--- Information supplied ---

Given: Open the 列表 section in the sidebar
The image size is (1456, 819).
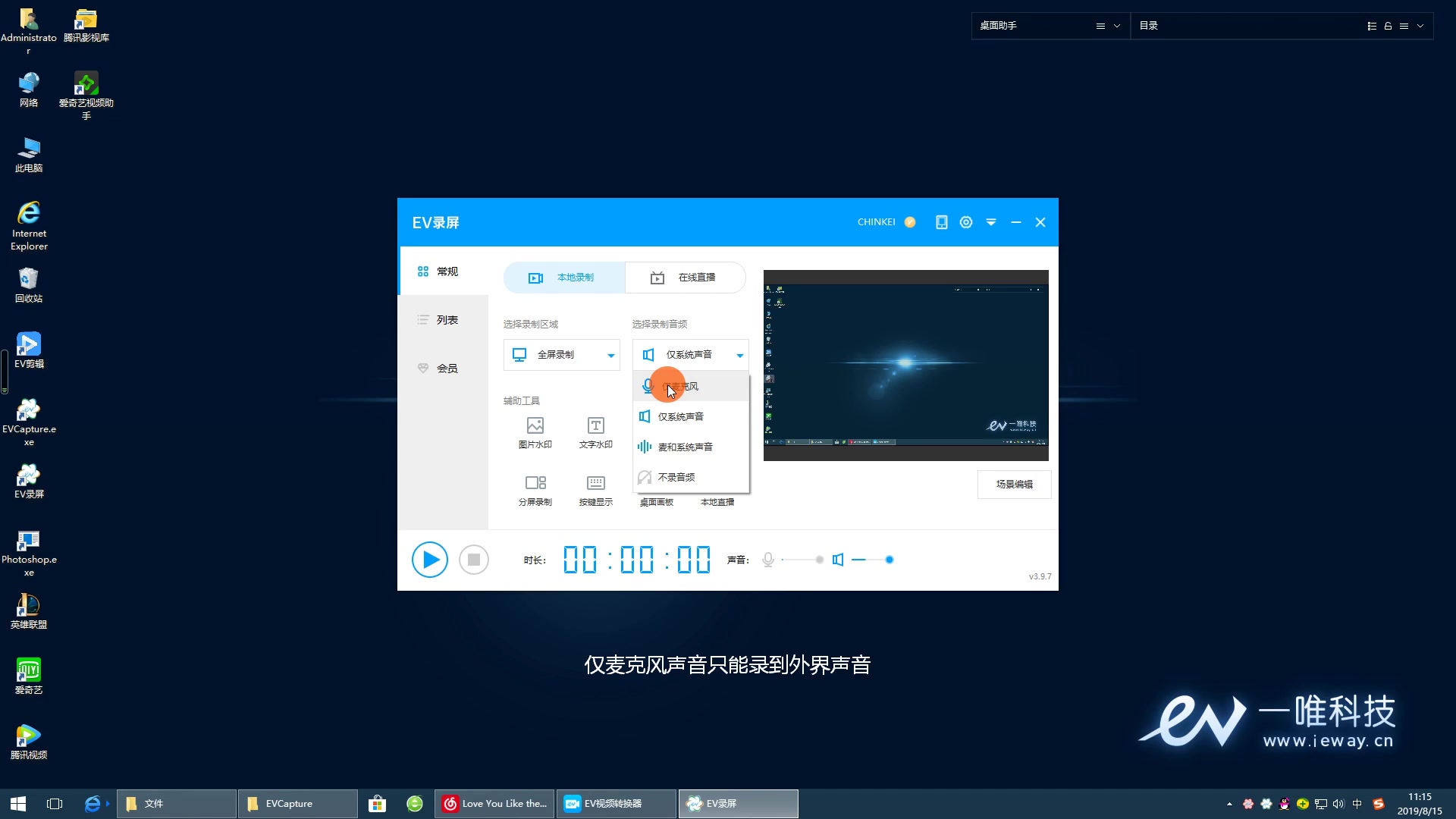Looking at the screenshot, I should (446, 319).
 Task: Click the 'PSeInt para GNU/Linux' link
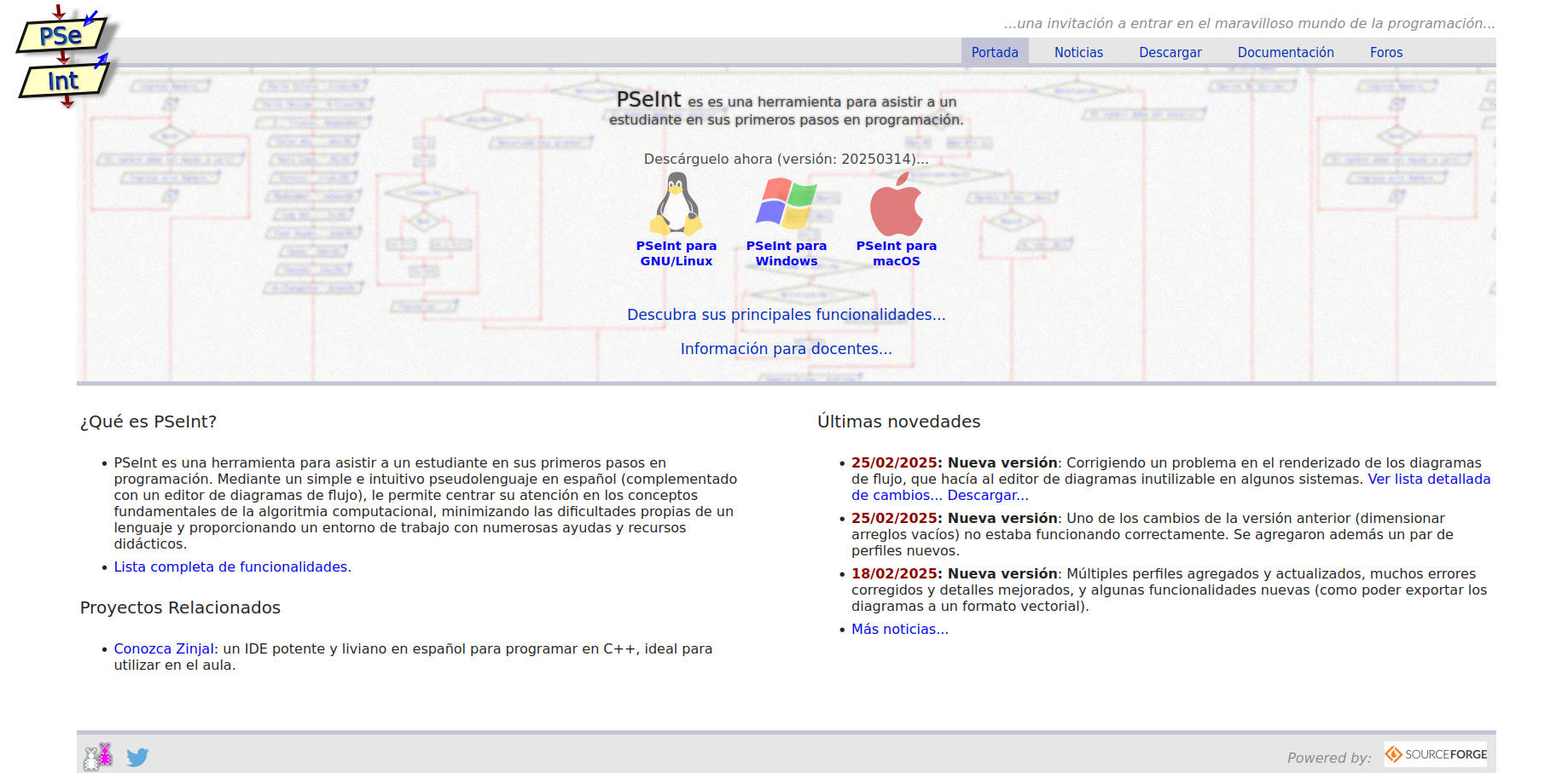click(x=676, y=253)
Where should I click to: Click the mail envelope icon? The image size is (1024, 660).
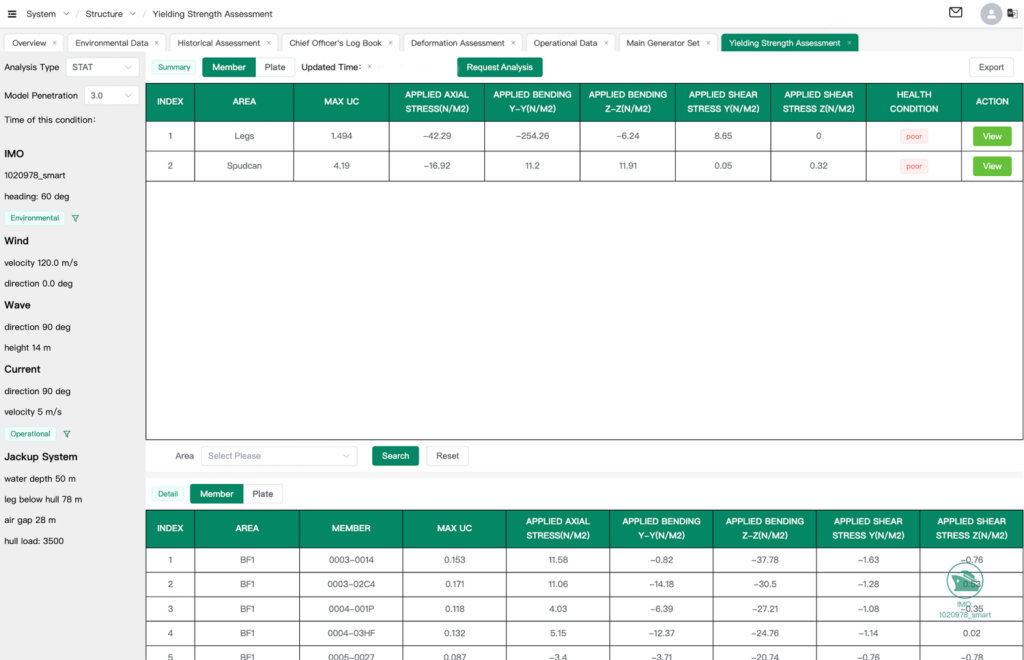[x=955, y=13]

---

### What you have to do
Reproduce the records above, substituting "frame size" for every occurrence of "image size" and changing nothing else; leave out the pictures.

### Answer to the problem
Given: Open the 列表 section in the sidebar
The frame size is (1456, 819).
Looking at the screenshot, I should (446, 319).
 Task: Click the 'PSeInt para GNU/Linux' link
click(x=676, y=253)
Where should I click to: Click the mail envelope icon? The frame size is (1024, 660).
[x=955, y=13]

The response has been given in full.